Belleek Pottery Ltd
Pottery in the region began around 1849, after John Caldwell Bloomfield inherited his father's estate. Seeking to provide employment for his tenants, who had been affected by the Irish potato famine and, being an amateur minerologist, he ordered a geological survey of his land. On finding that the area was rich in minerals, Bloomfield went into partnership with London architect Robert Williams Armstrong and Dublin merchant David McBirney.
According to the official Belleek website, Bloomfield made several forward-thinking choices: he took in partners to help with financing and expertise, he managed to get a railway line built to Belleek so that coal could be delivered with which to fire kilns (and the finished product easily conveyed to market), and by offering high wages, he hired and relocated expert potters from Stoke-on-Trent, England to establish production.
Building started on the pottery in 1858. Initially starting with domestic products, it wasn't until 1863 that small amounts of the Parian porcelain for which Belleek is famous for to this day, was successfully produced. By 1865, the prestige of the company had increased enough that its market included Ireland, England, the United States, Canada and Australia, and clients included the Prince of Wales, Queen Victoria and the nobility.
High end Belleek ware is prized for its fineness and delicacy. It is thin and feels surprisingly light, with a slight irridescence to the glaze and, like all fine porcelain, is translucent. Early Belleek is keenly sought after, with collectors particularly seeking the early marks, such as the plain 'Belleek' and the First Black Mark.

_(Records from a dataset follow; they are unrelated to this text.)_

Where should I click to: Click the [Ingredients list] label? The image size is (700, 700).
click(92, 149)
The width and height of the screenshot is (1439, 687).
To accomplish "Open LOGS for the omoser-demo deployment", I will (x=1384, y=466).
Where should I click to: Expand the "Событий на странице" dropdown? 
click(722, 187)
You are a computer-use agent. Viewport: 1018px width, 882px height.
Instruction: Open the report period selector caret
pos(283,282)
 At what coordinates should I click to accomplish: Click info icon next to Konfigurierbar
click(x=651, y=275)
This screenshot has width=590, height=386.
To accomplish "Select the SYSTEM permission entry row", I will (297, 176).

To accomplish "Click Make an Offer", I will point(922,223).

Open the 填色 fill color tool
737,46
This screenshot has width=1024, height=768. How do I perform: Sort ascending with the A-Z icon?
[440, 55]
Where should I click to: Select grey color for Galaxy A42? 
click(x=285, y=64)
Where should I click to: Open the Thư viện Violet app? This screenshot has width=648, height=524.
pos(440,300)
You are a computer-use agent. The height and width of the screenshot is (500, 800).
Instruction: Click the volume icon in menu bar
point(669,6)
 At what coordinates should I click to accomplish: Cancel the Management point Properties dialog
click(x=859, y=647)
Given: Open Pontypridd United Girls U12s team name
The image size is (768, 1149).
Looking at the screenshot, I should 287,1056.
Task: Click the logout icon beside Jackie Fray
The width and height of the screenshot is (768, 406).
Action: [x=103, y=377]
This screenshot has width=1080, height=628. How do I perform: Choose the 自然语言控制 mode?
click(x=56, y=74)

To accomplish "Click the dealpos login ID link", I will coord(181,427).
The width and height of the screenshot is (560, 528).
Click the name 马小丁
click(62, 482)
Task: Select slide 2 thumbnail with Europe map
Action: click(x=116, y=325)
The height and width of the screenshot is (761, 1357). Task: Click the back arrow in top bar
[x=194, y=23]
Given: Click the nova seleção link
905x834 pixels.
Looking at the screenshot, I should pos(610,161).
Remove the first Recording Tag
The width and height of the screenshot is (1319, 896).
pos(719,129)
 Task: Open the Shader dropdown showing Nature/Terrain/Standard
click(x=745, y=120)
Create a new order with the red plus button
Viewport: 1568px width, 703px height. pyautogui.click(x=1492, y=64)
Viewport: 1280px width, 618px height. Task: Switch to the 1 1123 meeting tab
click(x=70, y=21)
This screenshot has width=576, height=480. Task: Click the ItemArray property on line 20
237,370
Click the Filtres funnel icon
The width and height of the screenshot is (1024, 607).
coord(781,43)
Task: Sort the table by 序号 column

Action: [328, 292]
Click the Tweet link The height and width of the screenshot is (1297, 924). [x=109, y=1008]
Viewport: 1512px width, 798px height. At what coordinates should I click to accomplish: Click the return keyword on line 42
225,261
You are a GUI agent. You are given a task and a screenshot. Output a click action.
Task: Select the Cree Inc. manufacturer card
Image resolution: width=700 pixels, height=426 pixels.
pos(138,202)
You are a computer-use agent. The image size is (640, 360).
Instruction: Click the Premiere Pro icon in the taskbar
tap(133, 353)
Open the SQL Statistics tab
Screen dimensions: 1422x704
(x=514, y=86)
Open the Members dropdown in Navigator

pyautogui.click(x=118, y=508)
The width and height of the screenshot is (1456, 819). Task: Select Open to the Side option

The original owners had all died by 1884, and a local group of investors acquired the concern and named it Belleek Pottery Works Company Ltd. Master craftsmen Frederick Slater moved from England to Belleek in 1893 and by 1920 high quality porcelain was becoming the mainstay of the business. The company struggled throughout the First and Second World Wars, and the company concentrated on producing earthenware during these periods.
After the Second World War, Belleek Pottery stopped production of earthenware entirely. The Pottery began the change from coal fired kilns to electric powered kilns from 1952. In 1983 the Industrial Development Board gave financial assistance to the company and installed Roger Troughton as the Managing Director. The following year Troughton made a successful bid for the sale of the company. Four years later, in 1988, Dungannon-based Powerscreen International bought the company and opened a visitor centre the following year.
1990 saw the enterprise changing hands again. Dundalk-born US-based George Moore remains the owner to this day, though the company is run locally by four Directors. Since then Belleek Pottery has expanded its size in terms of factory space, acquisitions of other companies, staff and turnover. Subsidiary companies now include Galway Crystal, Aynsley China and Donegal Parian China. The company now employs more than six hundred people and enjoys an annual turnover of around £27 million.